My BigQuery Stories-working with JSON data
In this post of my BigQuery stories, I am sharing some use cases and techniques for working with JSON data in BigQuery. These are very common requirements for data analysts and engineers when exploring data of type JSON.
1. First up on the list is the use cases is using
with offset
in the JSON functions
Let's say you have below JSON data, a very standard structure of JSON, and a typical use case for customer data wherein, there are multiple array
addresses with an element
in the JSON showing one being current
and other’s being previous
addresses.
Now, here are a few challenges that I have always faced working with this type of data — For address standardization, data compliance, and data quality-related use cases, I had to work with every element of array
of addresses. Here’s what I did-
with jsondata as (
SELECT
JSON '{"id":"2","first_name":"Jane","last_name":"Doe","dob":"1980-10-16","addresses":[{"status":"current","address":"789 Any Avenue","city":"New York","state":"NY","zip":"33333","numberOfYears":"2"},{"status":"previous","address":"321 Main Street","city":"Hoboken","state":"NJ","zip":"","numberOfYears":""}]}' as data
) SELECT addrs, _index
FROM jsondata,
unnest(json_query_array(jsondata.data,'$.addresses')) addrs with offset _index
;
Output:
with offset
gave away the key
type index values which came in real handy to work with individual types of address elements.

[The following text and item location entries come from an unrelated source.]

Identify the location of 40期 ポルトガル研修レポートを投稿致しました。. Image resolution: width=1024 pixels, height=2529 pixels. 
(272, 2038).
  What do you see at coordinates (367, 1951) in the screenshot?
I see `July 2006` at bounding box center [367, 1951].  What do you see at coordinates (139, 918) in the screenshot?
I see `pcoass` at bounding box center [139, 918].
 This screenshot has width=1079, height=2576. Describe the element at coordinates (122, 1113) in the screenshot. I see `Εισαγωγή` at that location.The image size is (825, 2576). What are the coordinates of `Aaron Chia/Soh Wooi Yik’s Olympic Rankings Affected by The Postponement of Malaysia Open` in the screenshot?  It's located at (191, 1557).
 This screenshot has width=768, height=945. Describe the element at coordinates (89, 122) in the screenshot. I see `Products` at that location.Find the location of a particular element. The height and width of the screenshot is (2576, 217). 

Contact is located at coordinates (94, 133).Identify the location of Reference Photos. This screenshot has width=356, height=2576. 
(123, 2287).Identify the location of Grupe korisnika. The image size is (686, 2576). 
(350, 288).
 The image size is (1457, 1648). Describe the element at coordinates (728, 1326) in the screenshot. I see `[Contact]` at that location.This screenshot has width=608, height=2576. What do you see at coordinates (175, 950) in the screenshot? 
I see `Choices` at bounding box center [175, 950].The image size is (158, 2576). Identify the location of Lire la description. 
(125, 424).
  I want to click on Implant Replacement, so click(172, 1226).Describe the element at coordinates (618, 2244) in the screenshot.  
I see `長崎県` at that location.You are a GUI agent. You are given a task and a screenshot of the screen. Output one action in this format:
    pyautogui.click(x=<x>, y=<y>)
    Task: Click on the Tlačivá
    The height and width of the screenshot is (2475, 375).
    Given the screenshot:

2. The second use case is the grouping of JSON values of common meaning
Consider below JSON data below showing players performances for league and country and I want to group Names
and GA
(goals and assists) comma-delimited values.
WITH DATA AS (
SELECT
""" { "stats": { "epl": [{"Year":2023,
"playername":"Marcus Rashford",
"GA":"33"},
{"Year":2023,
"playername":"Bruno Fernandes",
"GA":"25"},
{"Year":2023,
"playername":"Alexandro Garnacho",
"GA":"10"} ],
"country": [{"Year":2022,
"playername":"Marcus Rashford",
"GA":"10"},
{"Year":2022,
"playername":"Bruno Fernandes",
"GA":"31"} ] } } """ AS _json )
SELECT
ARRAY_TO_STRING( ARRAY(
SELECT
JSON_EXTRACT_SCALAR(x,"$.playername")
FROM
DATA, UNNEST(JSON_EXTRACT_ARRAY(_json,"$.stats.epl")) AS x ),"," ) AS playername,
ARRAY_TO_STRING( ARRAY(
SELECT
JSON_EXTRACT_SCALAR(x,"$.GA")
FROM
DATA, UNNEST(JSON_EXTRACT_ARRAY(_json,"$.stats.epl")) AS x ),"," ) AS GA
Output:
3. Finally, my third use case is parsing
raw
data inJSON element values
Consider the JSON data below. Typically all descriptiontext
values will always have text that requires escaping in JSON— the ‘\`
is included in the MMA\Boxing
and the text is in the quoted string too.
'{"name": "Jonny", "descriptiontext":"\"The customer has opted for MMA\\Boxing classes at EarlyLearningStage\\option\""}'
One way to parse the description text type fields is to use it the r’
expression. Here’s the query-
SELECT
JSON_VALUE(DATA, '$.descriptiontext') AS age
FROM (
SELECT
r'{"name": "Jonny", "descriptiontext":"\"The customer has opted for MMA\\Boxing classes at EarlyLearningStage\\option\""}' AS DATA ) a
Output:
Hope the above examples are useful in your journey of working with BigQuery.